►
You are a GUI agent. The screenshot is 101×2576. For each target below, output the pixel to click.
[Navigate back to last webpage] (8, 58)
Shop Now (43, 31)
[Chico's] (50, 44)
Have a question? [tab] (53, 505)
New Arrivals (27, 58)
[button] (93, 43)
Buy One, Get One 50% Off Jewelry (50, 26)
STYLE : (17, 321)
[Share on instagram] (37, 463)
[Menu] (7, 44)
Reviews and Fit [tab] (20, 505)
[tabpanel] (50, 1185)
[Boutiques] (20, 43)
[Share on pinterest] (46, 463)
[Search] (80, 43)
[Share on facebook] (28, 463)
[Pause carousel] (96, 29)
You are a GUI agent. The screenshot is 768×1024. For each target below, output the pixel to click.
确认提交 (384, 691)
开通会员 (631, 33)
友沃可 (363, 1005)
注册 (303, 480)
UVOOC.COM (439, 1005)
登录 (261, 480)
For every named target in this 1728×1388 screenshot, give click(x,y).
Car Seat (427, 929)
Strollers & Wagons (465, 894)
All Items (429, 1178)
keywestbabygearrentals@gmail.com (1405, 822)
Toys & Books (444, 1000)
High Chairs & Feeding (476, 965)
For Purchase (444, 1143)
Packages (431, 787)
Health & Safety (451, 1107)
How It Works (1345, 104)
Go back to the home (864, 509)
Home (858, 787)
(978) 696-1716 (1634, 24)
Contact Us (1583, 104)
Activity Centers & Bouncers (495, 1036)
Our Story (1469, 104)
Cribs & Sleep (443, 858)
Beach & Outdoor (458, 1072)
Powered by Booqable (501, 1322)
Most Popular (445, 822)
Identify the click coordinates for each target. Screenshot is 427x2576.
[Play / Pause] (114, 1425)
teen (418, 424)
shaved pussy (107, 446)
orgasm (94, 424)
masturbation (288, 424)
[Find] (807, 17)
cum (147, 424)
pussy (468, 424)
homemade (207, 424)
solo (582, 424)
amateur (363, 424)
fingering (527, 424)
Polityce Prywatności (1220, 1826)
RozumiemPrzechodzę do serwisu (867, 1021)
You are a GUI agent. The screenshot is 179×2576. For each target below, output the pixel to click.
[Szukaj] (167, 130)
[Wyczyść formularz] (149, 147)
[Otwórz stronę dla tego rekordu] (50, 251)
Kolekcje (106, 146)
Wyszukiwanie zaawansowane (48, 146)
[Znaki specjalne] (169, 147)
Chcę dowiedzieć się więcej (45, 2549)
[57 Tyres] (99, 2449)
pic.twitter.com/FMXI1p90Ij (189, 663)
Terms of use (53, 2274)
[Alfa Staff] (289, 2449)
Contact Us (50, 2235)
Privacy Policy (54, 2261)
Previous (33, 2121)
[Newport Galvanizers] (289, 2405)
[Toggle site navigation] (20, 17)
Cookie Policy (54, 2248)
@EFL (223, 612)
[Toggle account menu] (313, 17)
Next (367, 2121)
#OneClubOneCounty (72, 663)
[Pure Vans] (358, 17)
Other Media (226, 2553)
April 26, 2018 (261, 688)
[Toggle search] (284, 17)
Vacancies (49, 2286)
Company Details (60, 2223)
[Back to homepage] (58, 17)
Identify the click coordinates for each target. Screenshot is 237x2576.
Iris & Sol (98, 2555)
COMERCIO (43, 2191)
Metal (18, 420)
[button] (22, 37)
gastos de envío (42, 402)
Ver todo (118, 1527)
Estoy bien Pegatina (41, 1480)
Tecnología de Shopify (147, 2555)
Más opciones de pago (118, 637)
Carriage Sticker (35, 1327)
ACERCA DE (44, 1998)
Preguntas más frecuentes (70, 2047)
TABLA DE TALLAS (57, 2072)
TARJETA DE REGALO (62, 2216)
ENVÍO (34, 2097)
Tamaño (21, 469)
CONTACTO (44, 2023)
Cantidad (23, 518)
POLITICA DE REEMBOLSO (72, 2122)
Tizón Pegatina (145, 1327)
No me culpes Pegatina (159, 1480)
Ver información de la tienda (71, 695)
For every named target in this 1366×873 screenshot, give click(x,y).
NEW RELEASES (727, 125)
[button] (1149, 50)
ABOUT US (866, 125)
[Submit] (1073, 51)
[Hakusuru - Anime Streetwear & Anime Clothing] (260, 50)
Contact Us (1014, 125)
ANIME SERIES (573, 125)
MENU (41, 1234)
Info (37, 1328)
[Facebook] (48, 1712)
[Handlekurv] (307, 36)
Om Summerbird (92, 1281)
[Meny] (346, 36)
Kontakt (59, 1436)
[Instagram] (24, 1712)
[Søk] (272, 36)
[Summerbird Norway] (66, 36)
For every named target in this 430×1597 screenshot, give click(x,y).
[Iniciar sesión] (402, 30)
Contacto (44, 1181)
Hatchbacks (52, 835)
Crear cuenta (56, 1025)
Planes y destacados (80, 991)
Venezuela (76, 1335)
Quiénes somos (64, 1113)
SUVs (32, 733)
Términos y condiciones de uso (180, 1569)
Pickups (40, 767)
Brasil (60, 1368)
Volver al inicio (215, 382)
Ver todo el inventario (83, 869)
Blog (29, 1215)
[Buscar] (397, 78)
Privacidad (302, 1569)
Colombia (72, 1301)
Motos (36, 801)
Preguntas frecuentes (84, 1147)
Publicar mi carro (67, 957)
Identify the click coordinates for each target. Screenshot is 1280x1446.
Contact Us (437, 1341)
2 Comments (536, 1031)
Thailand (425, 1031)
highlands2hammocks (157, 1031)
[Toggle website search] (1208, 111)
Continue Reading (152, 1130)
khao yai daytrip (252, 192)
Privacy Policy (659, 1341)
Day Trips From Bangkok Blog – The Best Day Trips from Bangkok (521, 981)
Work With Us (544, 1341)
◄
## Exercise prompt
Above are the records. Copy the lines beginning at the one that has "Quiénes somos (64, 1113)" and ending with the one that has "Thailand (425, 1031)", unchanged.

## Output below
Quiénes somos (64, 1113)
SUVs (32, 733)
Términos y condiciones de uso (180, 1569)
Pickups (40, 767)
Brasil (60, 1368)
Volver al inicio (215, 382)
Ver todo el inventario (83, 869)
Blog (29, 1215)
[Buscar] (397, 78)
Privacidad (302, 1569)
Colombia (72, 1301)
Motos (36, 801)
Preguntas frecuentes (84, 1147)
Publicar mi carro (67, 957)
Identify the click coordinates for each target. Screenshot is 1280x1446.
Contact Us (437, 1341)
2 Comments (536, 1031)
Thailand (425, 1031)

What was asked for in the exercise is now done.